• _Record list_
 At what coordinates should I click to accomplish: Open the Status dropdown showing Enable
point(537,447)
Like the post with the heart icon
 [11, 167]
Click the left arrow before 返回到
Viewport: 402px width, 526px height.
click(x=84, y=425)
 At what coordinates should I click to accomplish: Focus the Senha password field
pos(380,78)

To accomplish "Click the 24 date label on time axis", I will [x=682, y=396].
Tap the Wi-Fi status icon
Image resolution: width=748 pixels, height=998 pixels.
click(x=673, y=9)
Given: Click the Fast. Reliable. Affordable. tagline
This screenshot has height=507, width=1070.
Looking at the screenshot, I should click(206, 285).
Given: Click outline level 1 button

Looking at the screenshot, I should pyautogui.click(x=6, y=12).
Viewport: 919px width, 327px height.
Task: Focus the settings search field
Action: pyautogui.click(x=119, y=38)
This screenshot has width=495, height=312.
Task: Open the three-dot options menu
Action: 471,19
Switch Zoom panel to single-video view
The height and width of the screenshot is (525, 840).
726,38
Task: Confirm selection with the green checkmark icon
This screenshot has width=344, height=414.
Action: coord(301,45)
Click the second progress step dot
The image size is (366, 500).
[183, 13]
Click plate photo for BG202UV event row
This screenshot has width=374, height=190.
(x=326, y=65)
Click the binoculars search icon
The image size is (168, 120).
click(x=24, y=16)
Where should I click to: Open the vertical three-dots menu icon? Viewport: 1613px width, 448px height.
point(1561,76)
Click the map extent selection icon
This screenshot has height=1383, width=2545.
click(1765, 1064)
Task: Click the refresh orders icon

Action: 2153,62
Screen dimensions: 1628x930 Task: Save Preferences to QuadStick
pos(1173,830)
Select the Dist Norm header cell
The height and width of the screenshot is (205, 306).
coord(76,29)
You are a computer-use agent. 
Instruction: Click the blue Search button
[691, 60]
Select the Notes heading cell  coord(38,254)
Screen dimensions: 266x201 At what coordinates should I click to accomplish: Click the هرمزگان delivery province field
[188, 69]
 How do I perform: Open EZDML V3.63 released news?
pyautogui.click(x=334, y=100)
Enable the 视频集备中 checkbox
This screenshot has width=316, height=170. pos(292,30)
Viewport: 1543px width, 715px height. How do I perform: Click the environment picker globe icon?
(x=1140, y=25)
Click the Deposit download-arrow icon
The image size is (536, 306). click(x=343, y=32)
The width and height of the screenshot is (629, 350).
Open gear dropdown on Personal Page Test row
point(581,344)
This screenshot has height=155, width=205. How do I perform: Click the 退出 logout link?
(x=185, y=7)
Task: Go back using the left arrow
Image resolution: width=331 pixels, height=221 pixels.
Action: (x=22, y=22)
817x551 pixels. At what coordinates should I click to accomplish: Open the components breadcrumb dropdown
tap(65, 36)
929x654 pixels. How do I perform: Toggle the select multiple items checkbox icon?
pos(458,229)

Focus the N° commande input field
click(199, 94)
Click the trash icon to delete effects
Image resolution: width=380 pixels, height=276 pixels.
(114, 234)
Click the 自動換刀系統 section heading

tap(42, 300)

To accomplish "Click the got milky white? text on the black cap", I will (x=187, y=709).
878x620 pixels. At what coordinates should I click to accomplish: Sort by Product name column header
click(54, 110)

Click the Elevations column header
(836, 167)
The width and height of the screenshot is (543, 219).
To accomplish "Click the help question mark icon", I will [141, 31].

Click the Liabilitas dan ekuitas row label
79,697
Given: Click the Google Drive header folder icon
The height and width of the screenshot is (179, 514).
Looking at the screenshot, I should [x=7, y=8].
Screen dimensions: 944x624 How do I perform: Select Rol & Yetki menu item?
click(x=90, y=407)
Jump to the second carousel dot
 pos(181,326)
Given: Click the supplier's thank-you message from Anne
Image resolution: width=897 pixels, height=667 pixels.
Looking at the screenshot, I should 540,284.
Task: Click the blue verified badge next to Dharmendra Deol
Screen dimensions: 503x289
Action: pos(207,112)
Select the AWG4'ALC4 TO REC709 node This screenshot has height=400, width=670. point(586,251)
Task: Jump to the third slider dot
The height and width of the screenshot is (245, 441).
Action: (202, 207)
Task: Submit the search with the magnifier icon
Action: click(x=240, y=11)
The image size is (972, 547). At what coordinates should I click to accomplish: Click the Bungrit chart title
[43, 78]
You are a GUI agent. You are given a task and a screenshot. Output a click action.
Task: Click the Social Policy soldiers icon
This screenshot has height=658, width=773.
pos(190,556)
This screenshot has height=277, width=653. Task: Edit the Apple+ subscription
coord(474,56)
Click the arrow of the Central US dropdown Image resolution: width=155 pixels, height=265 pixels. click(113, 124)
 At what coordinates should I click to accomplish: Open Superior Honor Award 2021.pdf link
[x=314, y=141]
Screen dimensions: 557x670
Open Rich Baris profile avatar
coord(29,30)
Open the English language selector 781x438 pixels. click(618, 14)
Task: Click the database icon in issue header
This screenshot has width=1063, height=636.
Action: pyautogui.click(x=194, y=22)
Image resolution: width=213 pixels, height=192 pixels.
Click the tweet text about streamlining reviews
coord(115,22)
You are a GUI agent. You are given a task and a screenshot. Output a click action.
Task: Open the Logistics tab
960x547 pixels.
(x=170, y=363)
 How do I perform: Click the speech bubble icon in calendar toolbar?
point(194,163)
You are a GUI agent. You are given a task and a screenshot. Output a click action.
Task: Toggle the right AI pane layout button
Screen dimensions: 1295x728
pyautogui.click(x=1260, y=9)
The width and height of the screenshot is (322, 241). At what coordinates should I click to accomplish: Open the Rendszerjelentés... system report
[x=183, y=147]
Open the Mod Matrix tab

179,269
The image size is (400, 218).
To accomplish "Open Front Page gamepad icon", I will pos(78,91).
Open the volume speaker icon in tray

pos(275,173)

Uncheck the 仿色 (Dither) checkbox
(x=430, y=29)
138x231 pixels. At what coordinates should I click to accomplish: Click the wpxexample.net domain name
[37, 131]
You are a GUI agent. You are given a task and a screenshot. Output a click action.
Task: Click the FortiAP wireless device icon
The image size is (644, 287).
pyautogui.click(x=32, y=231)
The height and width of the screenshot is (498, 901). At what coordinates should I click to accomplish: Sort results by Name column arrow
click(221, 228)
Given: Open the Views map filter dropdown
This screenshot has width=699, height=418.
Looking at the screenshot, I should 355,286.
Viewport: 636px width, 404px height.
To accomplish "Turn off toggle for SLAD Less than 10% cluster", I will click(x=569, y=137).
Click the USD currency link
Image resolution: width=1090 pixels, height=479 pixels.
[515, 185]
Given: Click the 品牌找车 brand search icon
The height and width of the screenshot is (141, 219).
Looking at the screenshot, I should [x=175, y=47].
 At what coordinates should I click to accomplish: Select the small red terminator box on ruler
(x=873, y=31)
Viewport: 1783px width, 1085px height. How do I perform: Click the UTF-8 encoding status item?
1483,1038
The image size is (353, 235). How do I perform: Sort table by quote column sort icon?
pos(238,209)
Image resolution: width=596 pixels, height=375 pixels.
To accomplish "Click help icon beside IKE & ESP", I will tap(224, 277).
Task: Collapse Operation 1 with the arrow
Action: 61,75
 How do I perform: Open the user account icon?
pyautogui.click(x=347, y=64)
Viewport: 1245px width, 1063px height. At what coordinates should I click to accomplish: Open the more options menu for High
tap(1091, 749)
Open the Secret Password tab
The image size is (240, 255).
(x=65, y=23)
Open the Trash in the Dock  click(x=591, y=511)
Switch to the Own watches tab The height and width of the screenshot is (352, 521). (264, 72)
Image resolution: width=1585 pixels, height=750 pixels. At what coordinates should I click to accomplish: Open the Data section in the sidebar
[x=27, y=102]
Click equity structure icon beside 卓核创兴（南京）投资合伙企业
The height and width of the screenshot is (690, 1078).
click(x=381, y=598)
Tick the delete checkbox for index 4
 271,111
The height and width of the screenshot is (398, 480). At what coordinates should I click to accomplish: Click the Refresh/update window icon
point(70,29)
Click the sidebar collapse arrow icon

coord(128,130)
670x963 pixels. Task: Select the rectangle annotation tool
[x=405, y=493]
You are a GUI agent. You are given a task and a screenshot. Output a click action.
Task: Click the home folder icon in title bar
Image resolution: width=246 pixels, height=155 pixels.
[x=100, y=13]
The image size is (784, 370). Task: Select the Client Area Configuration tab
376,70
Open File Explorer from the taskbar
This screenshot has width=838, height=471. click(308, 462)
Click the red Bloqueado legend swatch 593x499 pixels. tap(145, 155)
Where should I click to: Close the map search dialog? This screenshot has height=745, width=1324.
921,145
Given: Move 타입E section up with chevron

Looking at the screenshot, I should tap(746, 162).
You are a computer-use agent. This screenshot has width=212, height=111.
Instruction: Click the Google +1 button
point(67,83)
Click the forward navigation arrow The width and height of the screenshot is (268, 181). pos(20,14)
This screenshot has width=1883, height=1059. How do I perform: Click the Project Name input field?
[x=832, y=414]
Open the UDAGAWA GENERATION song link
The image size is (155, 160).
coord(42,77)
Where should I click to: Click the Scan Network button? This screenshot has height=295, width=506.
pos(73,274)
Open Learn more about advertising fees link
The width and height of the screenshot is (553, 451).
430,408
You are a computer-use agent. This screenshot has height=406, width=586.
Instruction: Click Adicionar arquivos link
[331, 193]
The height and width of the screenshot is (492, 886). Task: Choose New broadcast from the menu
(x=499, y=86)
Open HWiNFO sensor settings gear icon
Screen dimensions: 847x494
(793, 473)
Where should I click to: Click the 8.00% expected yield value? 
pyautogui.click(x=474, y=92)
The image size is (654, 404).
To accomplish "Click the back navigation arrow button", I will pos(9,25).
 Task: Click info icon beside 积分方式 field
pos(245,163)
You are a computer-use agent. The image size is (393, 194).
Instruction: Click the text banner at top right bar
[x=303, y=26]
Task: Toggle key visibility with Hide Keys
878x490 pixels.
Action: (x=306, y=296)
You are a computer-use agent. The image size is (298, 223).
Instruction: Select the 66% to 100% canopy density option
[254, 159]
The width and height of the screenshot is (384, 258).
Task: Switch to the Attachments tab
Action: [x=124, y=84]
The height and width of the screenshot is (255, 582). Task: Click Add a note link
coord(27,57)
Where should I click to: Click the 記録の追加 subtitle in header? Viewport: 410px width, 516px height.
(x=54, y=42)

• _Exercise instructions_
Print the items from the line with "The image size is (654, 404)." through the end of the items, copying every line exactly as it appears.

• _Expected answer_
The image size is (654, 404).
To accomplish "Click the back navigation arrow button", I will pos(9,25).
 Task: Click info icon beside 积分方式 field
pos(245,163)
You are a computer-use agent. The image size is (393, 194).
Instruction: Click the text banner at top right bar
[x=303, y=26]
Task: Toggle key visibility with Hide Keys
878x490 pixels.
Action: (x=306, y=296)
You are a computer-use agent. The image size is (298, 223).
Instruction: Select the 66% to 100% canopy density option
[254, 159]
The width and height of the screenshot is (384, 258).
Task: Switch to the Attachments tab
Action: [x=124, y=84]
The height and width of the screenshot is (255, 582). Task: Click Add a note link
coord(27,57)
Where should I click to: Click the 記録の追加 subtitle in header? Viewport: 410px width, 516px height.
(x=54, y=42)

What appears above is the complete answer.